For instance, Campbell said in Yangon in May 2010 that for seven continuous months after Clinton announced her Myanmar policy review nearly three years ago, "we consulted widely and deliberately in order to seek the best ideas from around the world… The result of that extensive review was to launch a policy of pragmatic engagement with Burma's leadership…We continue to consult and coordinate closely with key countries including those within ASEAN, the European Union, with India, Japan, China and others and a number of players outside governments seeking a more positive future in Burma."

Obama said while addressing members of Parliament a year ago that "when peaceful democratic movements are suppressed — as they have been in Burma, for example — then the democracies of the world cannot remain silent. For it is unacceptable to gun down peaceful protesters and incarcerate political prisoners decade after decade… It is unacceptable to steal elections, as the regime in Burma has done again for all the world to see. Faced with such gross violations of human rights, it is the responsibility of the international community — especially leaders like the United States and India — to condemn it. And if I can be frank, in international fora, India has often shied away from some of these issues."

Obama's reference to Myanmar reflected the frustration within his administration at that time that those in charge in Naypyidaw were clearly not jumping at a chance to normalize relations with Washington. Obama forgot that for the Myanmarese, their nation's honour was paramount.

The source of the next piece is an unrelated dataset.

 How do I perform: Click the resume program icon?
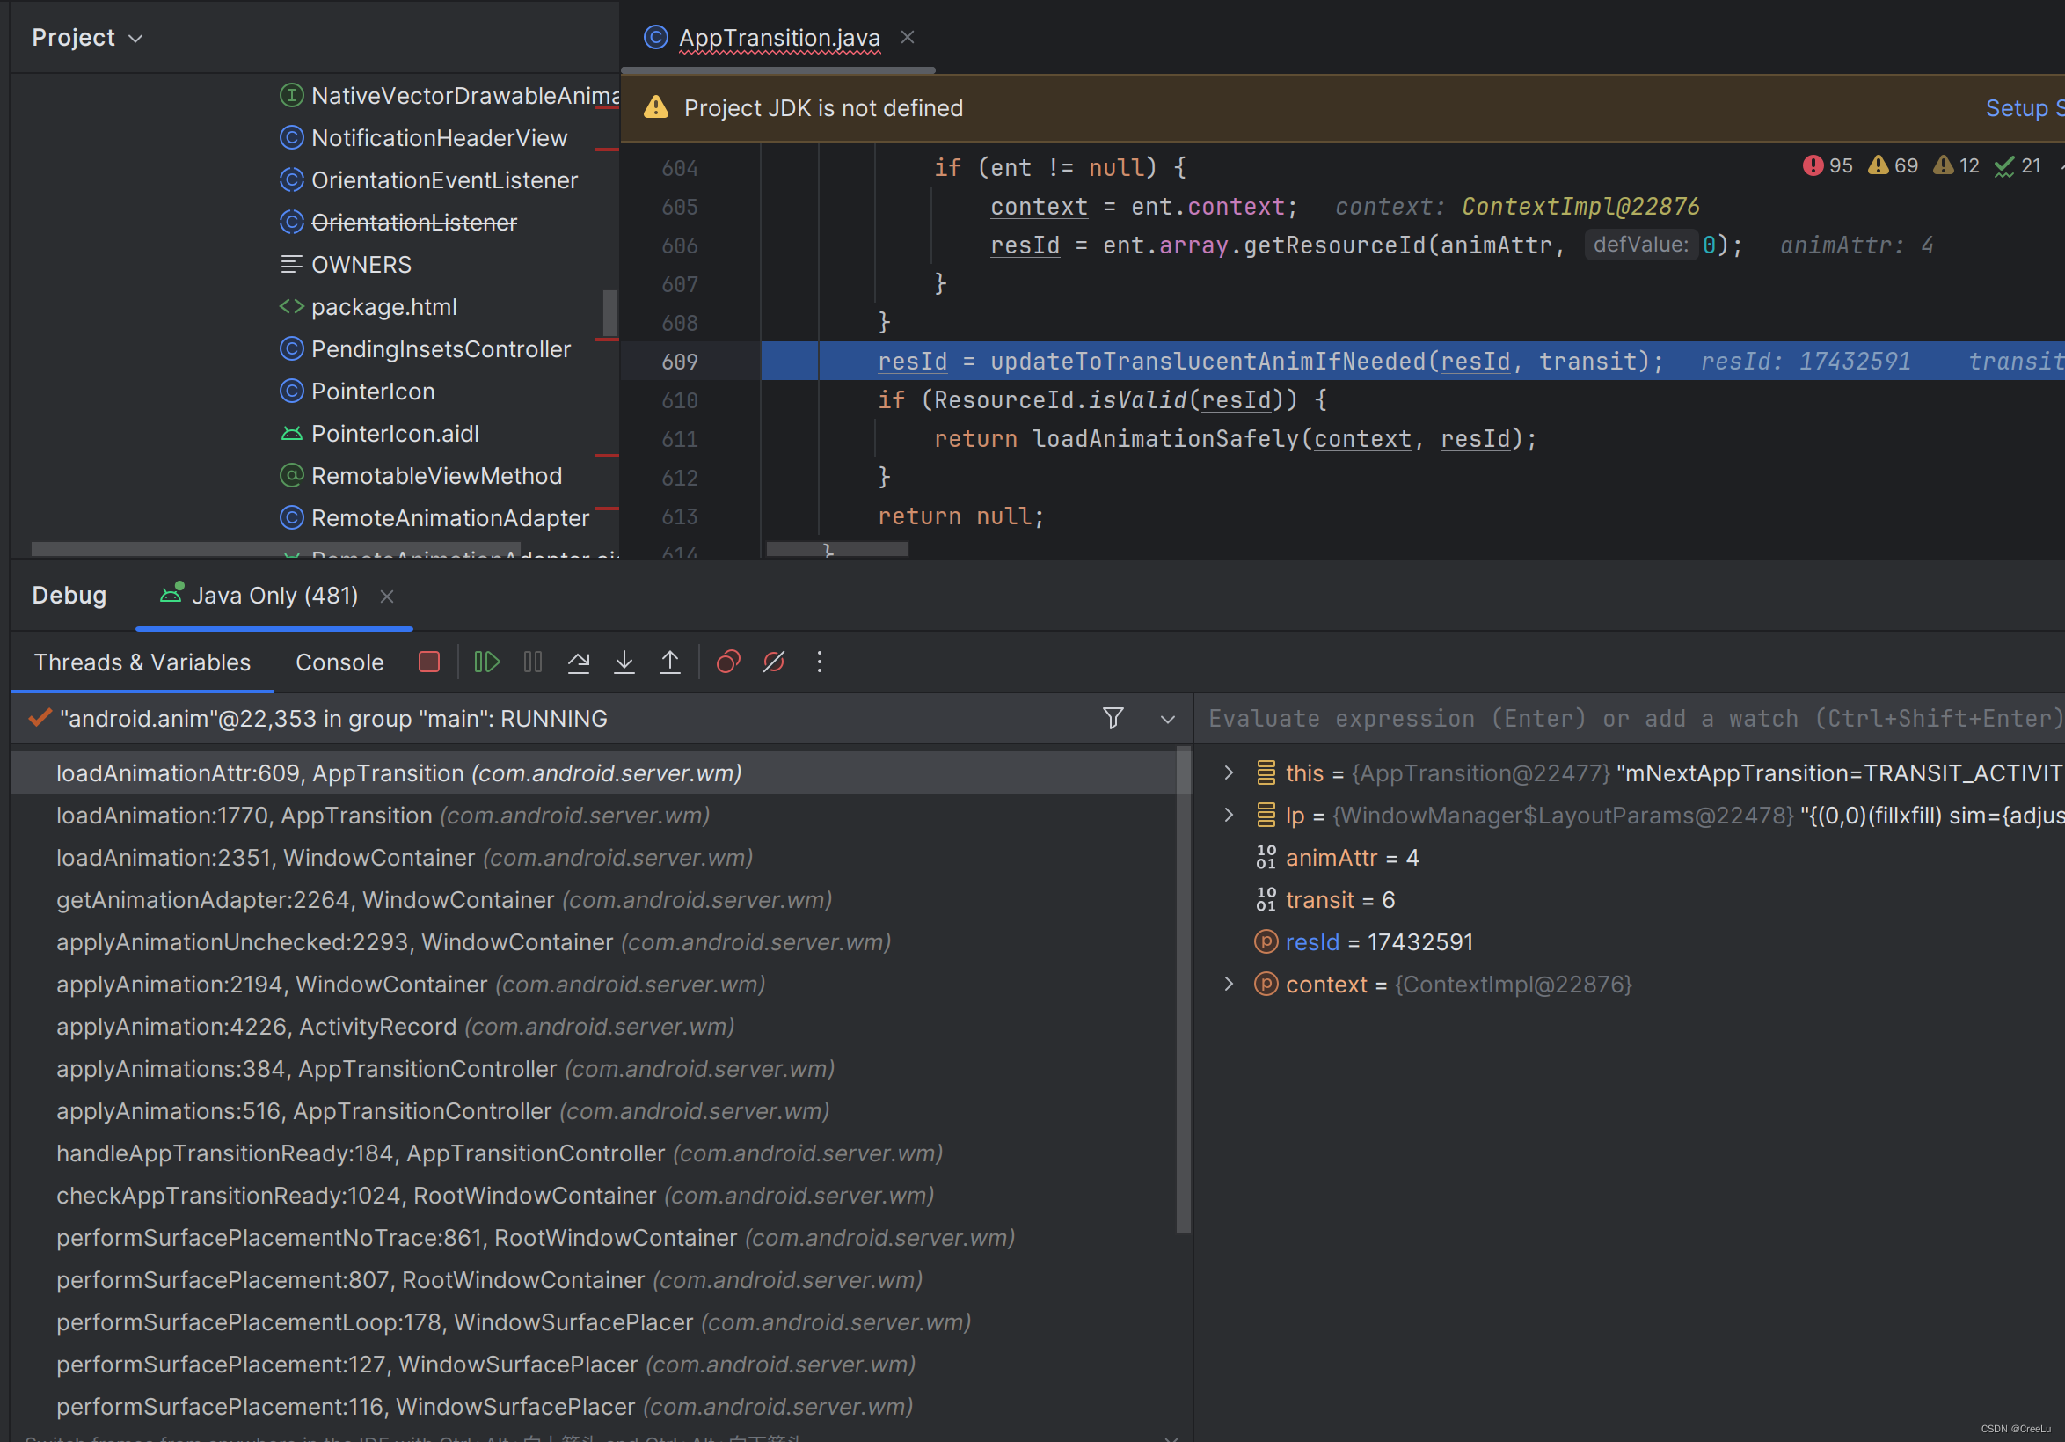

The United Progressive Alliance government was criticized then for not frontally responding to the US president's criticism of a friendly neighbouring state from Indian soil. The dilemma New Delhi faced at that time was whether to stand up for what could arguably be false pride, or if continuing the backroom diplomacy that has since contributed to Clinton's upcoming trip to Myanmar was more important.

Then Foreign Secretary Nirupama Rao told reporters in a background briefing within hours of Obama's speech that "we have security reasons as well as strategic interest in engaging with Myanmar. We have a close and contiguous relationship with Myanmar." Although Rao asked journalists at that time not to attribute the statement to her, lest it caused unpleasantness during the state visit, the apt choice of words clearly identified the briefer. "Myanmar is not a country on the dark side of the moon but a country on our borders with which we have to deal."

Besides, by then, India had invested heavily in efforts to bring Myanmar back into the community of nations. Delivering the ninth Rajiv Gandhi Memorial Lecture in New Delhi three years ago, the United Nations secretary-general, Ban Ki-moon, acknowledged India's role in facilitating his visit to Myanmar in the aftermath of cyclone Nargis. The significance of what Ban acknowledged was that his trip to Yangon was the first by a UN secretary-general in 44 years. Such was the isolation of Burma through the decades.

"I will continue to use my good offices" to promote cooperation between Myanmar and the international community, Ban said. "A shared approach by key interested member states such as India will be essential. With that in mind, last month at the UN Headquarters I convened a high-level meeting on the subject. India was represented at that session, and I look forward to the next steps we will take."

Curiously, First Ladies, more than presidents, have been problematic in efforts to normalize relations with Myanmar. In India, Usha Narayanan, the Burmese-origin wife of President K.R. Narayanan, was a forceful voice against the junta in Yangon during her husband's time in Rashtrapati Bhavan. In the White House, Laura Bush was dead set against any initiative of the kind that Clinton has now undertaken.

But after cyclone Nargis even the then US First Lady acknowledged India's ability to influence Myanmar. "I think India can help," Laura Bush said at a White House press conference. "India is close on the border there. I think there are a lot of ways they could help and get help there quickly, and maybe the Burmese government would accept it more readily from the Indian government than they do from the US government." In Washington, there is much deeper recognition than in New Delhi that this has not changed.